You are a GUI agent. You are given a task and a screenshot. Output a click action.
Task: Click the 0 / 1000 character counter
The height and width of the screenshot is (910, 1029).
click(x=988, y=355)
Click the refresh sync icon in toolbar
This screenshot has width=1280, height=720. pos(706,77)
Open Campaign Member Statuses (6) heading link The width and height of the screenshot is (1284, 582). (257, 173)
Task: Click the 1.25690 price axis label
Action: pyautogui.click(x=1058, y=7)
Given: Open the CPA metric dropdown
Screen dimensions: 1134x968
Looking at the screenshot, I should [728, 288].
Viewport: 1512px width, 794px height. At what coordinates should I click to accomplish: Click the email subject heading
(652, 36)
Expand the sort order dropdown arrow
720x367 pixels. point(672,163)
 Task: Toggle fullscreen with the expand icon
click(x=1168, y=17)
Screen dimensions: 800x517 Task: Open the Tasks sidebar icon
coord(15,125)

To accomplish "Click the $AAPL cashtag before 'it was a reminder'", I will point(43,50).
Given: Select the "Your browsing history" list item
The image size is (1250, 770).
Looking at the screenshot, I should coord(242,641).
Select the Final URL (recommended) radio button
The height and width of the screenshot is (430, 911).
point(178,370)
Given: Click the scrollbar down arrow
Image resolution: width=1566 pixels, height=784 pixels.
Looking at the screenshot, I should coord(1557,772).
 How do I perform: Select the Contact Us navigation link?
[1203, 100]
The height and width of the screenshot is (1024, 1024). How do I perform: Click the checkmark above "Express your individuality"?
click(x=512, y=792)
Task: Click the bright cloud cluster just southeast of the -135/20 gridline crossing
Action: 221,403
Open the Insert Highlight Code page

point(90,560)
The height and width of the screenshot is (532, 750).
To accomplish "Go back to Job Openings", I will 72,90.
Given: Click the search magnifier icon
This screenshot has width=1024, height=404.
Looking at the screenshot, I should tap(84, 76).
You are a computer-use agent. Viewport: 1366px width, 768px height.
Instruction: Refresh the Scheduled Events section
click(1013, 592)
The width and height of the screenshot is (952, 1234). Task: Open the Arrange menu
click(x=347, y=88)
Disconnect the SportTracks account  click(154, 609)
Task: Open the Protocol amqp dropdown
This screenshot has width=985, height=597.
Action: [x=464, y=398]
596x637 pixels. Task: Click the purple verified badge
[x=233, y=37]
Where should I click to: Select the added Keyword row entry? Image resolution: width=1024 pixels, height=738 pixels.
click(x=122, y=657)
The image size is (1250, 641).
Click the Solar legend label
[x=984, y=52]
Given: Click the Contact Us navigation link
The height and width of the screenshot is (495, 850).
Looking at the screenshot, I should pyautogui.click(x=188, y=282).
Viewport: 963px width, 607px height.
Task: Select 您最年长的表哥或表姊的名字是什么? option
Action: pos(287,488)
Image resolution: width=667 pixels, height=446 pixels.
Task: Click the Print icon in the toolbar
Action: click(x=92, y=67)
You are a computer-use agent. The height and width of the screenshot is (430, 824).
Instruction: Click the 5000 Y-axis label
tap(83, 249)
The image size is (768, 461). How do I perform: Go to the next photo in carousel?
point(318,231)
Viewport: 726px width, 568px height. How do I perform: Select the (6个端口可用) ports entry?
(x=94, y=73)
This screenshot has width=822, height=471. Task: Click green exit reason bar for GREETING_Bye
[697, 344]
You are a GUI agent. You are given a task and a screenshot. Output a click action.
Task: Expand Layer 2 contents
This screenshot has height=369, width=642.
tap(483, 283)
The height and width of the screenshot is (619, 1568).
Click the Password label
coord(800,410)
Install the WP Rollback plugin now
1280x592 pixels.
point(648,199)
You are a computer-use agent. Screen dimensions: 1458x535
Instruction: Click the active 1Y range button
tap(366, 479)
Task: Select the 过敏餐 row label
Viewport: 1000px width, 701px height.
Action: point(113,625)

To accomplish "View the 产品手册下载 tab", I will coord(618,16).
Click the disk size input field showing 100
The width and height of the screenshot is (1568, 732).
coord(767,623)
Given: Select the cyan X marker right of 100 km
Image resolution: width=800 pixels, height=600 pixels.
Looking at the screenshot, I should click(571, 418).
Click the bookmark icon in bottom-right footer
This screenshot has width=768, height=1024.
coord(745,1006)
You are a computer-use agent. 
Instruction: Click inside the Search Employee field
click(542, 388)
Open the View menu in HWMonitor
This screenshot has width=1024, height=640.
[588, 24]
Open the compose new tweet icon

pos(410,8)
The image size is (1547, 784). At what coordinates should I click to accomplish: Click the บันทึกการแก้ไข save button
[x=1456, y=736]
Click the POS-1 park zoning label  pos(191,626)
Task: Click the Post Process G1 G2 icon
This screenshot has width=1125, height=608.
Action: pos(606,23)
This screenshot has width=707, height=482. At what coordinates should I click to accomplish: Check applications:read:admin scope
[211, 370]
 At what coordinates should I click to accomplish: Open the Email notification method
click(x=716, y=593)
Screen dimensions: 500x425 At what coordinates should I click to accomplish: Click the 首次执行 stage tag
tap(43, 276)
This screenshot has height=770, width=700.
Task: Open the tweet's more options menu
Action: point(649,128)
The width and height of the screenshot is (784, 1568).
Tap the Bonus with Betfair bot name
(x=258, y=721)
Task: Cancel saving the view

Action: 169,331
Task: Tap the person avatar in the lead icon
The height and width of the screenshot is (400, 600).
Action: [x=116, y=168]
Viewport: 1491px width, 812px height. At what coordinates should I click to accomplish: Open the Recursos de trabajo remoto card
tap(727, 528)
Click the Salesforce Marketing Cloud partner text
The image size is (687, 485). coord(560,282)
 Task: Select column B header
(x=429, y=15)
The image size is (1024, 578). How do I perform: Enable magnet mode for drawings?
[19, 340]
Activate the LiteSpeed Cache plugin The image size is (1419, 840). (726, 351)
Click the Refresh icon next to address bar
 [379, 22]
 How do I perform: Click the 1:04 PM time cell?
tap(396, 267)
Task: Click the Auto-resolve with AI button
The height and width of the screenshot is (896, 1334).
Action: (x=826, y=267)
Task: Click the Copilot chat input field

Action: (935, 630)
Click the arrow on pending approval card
* * *
§ Problem details
Which lines in the material above include the string "computer"? Pull them out.

§ Written solution
You are a computer-use agent. Viewport: 1366px width, 768px height.
You are a computer-use agent. The height and width of the screenshot is (430, 824).
You are a computer-use agent. Screen dimensions: 1458x535
You are a computer-use agent. 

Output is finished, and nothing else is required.